**Task to carry out**
Until the last line is reached, keep transcribing the material exactly.
+--
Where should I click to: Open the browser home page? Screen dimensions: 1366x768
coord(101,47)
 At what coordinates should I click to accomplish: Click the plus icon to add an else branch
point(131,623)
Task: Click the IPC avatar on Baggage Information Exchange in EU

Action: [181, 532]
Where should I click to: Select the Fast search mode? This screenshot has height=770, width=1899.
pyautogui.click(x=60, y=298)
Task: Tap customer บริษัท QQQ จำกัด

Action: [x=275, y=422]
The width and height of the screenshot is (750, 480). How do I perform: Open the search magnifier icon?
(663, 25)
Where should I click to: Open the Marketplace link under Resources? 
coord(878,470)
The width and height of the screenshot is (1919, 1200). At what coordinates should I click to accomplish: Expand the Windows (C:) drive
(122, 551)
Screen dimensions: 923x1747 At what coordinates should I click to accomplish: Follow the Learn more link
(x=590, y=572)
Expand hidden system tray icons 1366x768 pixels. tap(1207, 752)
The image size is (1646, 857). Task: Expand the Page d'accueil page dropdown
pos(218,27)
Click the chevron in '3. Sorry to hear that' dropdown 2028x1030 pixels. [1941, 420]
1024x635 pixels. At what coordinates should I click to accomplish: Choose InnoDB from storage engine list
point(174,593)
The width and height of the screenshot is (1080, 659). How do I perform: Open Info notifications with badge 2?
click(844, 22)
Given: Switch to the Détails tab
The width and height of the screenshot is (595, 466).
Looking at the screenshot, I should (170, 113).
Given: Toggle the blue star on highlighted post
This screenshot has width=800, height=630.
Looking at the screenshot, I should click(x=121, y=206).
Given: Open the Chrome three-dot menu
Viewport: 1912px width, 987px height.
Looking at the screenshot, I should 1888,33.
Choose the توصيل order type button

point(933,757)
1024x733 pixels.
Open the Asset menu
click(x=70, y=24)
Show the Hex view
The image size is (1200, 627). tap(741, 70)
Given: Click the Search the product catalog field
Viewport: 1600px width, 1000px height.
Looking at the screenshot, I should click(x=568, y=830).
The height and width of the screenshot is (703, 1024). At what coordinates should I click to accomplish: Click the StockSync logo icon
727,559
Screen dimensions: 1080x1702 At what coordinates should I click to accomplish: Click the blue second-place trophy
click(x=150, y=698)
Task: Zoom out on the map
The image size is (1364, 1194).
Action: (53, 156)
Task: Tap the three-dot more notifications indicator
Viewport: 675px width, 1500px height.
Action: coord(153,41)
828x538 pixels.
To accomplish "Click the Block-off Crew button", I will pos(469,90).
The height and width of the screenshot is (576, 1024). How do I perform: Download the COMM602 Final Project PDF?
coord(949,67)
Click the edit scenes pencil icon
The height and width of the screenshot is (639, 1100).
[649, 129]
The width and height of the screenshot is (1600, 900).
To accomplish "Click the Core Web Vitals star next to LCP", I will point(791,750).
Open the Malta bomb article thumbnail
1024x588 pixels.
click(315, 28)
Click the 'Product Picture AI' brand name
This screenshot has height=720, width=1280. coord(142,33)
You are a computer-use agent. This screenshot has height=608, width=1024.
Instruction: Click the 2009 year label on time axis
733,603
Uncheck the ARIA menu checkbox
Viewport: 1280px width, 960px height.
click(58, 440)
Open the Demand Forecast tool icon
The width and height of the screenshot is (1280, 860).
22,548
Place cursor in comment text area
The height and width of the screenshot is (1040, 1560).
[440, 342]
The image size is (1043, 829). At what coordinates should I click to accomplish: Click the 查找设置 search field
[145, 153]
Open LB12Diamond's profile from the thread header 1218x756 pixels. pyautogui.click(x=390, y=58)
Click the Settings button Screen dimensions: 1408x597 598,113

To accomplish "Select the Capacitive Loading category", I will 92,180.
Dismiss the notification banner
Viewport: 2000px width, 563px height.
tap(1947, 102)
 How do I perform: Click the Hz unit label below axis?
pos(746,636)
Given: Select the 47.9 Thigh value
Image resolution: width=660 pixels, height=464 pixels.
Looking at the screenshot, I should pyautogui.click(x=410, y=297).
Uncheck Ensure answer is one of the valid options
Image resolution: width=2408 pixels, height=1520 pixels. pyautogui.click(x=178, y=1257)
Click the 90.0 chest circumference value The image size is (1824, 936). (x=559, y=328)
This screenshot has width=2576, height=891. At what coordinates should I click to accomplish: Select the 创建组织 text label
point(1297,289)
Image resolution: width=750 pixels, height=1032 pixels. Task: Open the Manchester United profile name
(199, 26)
+--
**Response**
Where should I click to: Open the browser home page? Screen dimensions: 1366x768
coord(101,47)
 At what coordinates should I click to accomplish: Click the plus icon to add an else branch
point(131,623)
Task: Click the IPC avatar on Baggage Information Exchange in EU

Action: [181, 532]
Where should I click to: Select the Fast search mode? This screenshot has height=770, width=1899.
pyautogui.click(x=60, y=298)
Task: Tap customer บริษัท QQQ จำกัด

Action: [x=275, y=422]
The width and height of the screenshot is (750, 480). How do I perform: Open the search magnifier icon?
(663, 25)
Where should I click to: Open the Marketplace link under Resources? 
coord(878,470)
The width and height of the screenshot is (1919, 1200). At what coordinates should I click to accomplish: Expand the Windows (C:) drive
(122, 551)
Screen dimensions: 923x1747 At what coordinates should I click to accomplish: Follow the Learn more link
(x=590, y=572)
Expand hidden system tray icons 1366x768 pixels. tap(1207, 752)
The image size is (1646, 857). Task: Expand the Page d'accueil page dropdown
pos(218,27)
Click the chevron in '3. Sorry to hear that' dropdown 2028x1030 pixels. [1941, 420]
1024x635 pixels. At what coordinates should I click to accomplish: Choose InnoDB from storage engine list
point(174,593)
The width and height of the screenshot is (1080, 659). How do I perform: Open Info notifications with badge 2?
click(844, 22)
Given: Switch to the Détails tab
The width and height of the screenshot is (595, 466).
Looking at the screenshot, I should (170, 113).
Given: Toggle the blue star on highlighted post
This screenshot has width=800, height=630.
Looking at the screenshot, I should click(x=121, y=206).
Given: Open the Chrome three-dot menu
Viewport: 1912px width, 987px height.
Looking at the screenshot, I should 1888,33.
Choose the توصيل order type button

point(933,757)
1024x733 pixels.
Open the Asset menu
click(x=70, y=24)
Show the Hex view
The image size is (1200, 627). tap(741, 70)
Given: Click the Search the product catalog field
Viewport: 1600px width, 1000px height.
Looking at the screenshot, I should click(x=568, y=830).
The height and width of the screenshot is (703, 1024). At what coordinates should I click to accomplish: Click the StockSync logo icon
727,559
Screen dimensions: 1080x1702 At what coordinates should I click to accomplish: Click the blue second-place trophy
click(x=150, y=698)
Task: Zoom out on the map
The image size is (1364, 1194).
Action: (53, 156)
Task: Tap the three-dot more notifications indicator
Viewport: 675px width, 1500px height.
Action: coord(153,41)
828x538 pixels.
To accomplish "Click the Block-off Crew button", I will pos(469,90).
The height and width of the screenshot is (576, 1024). How do I perform: Download the COMM602 Final Project PDF?
coord(949,67)
Click the edit scenes pencil icon
The height and width of the screenshot is (639, 1100).
[649, 129]
The width and height of the screenshot is (1600, 900).
To accomplish "Click the Core Web Vitals star next to LCP", I will point(791,750).
Open the Malta bomb article thumbnail
1024x588 pixels.
click(315, 28)
Click the 'Product Picture AI' brand name
This screenshot has height=720, width=1280. coord(142,33)
You are a computer-use agent. This screenshot has height=608, width=1024.
Instruction: Click the 2009 year label on time axis
733,603
Uncheck the ARIA menu checkbox
Viewport: 1280px width, 960px height.
click(58, 440)
Open the Demand Forecast tool icon
The width and height of the screenshot is (1280, 860).
22,548
Place cursor in comment text area
The height and width of the screenshot is (1040, 1560).
[440, 342]
The image size is (1043, 829). At what coordinates should I click to accomplish: Click the 查找设置 search field
[145, 153]
Open LB12Diamond's profile from the thread header 1218x756 pixels. pyautogui.click(x=390, y=58)
Click the Settings button Screen dimensions: 1408x597 598,113

To accomplish "Select the Capacitive Loading category", I will 92,180.
Dismiss the notification banner
Viewport: 2000px width, 563px height.
tap(1947, 102)
 How do I perform: Click the Hz unit label below axis?
pos(746,636)
Given: Select the 47.9 Thigh value
Image resolution: width=660 pixels, height=464 pixels.
Looking at the screenshot, I should pyautogui.click(x=410, y=297).
Uncheck Ensure answer is one of the valid options
Image resolution: width=2408 pixels, height=1520 pixels. pyautogui.click(x=178, y=1257)
Click the 90.0 chest circumference value The image size is (1824, 936). (x=559, y=328)
This screenshot has width=2576, height=891. At what coordinates should I click to accomplish: Select the 创建组织 text label
point(1297,289)
Image resolution: width=750 pixels, height=1032 pixels. Task: Open the Manchester United profile name
(199, 26)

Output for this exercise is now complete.